Kubeflow is a complex stack of applications running on Kubernetes, usually on a remote cloud. While most of the time it does “just work”, there may be occasions when you encounter issues. This page outlines some general methods to find out the cause of the issue, as well as some common issues and their solutions.
Troubleshooting with Juju
Juju tracks the state of all the applications it deploys. Any issues detected by the applications will be picked up by Juju, so running:
…will show the current status of deployed software and any actions which need to be taken.
To troubleshoot applications further, you can use Juju to get a shell in the running container. This just requires the deployed application name and unit number (which you can see from the status command above). For example:
juju ssh seldon-core/0
You can then run whatever commands required to examine the state of the application and its container.
For more information on debugging and troubleshooting with Juju, see the juju documentation
Troubleshooting with kubectl
kubectl command can give you lots of information about the state of pods and services running on the cluster.

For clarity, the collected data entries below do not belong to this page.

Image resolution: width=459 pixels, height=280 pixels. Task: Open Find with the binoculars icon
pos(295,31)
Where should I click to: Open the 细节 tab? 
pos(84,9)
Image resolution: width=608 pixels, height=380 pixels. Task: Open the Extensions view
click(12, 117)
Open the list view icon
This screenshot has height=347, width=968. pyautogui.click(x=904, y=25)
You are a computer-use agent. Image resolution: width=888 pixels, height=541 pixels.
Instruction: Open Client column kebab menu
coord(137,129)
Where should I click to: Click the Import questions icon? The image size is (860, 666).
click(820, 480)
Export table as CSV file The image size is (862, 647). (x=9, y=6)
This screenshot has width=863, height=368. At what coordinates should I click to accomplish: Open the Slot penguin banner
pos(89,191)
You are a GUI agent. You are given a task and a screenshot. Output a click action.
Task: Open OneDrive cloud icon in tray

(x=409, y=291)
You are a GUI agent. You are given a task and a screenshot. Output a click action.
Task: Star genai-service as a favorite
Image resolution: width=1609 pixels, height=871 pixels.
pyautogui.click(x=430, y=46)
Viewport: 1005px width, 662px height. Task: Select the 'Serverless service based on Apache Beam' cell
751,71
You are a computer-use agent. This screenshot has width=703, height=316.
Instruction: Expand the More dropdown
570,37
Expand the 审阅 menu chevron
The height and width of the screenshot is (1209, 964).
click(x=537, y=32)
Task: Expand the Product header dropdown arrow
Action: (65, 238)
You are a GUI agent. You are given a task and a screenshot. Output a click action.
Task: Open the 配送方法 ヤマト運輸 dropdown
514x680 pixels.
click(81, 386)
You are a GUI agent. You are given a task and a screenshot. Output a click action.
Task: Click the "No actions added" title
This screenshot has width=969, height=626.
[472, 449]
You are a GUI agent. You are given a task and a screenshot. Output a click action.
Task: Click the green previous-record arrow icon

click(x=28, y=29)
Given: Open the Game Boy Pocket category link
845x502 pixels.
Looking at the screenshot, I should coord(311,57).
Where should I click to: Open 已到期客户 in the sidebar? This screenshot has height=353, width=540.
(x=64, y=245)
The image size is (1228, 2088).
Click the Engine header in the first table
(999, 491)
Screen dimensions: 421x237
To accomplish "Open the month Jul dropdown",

To restrict the output to your kubflow deployment, you can run only in the desired namespace (the name of the Juju model, which in this documentation we called “kubeflow”). For example:
kubectl get pods -n kubeflow
A lot of information can be gleaned just using
kubectl. Check out the kubectl documentation for more help.
Pods stuck in pending
If some pods are not progressing past the ‘pending’ stage after a long time, the most common cause is that they have been unable to allocate storage. Check that enough storage is available to the cluster and examine the persistent volume claims made by the pods.
The dex-auth user and password can be seen using the Juju config command if you have access to the Juju client running the model.
juju config dex-auth static-username
juju config dex-auth static-password
… will reveal the current settings. You can also set a new username/password:
juju config dex-auth static-username=admin
juju config dex-auth static-password=AxWiJjk2hu4fFga7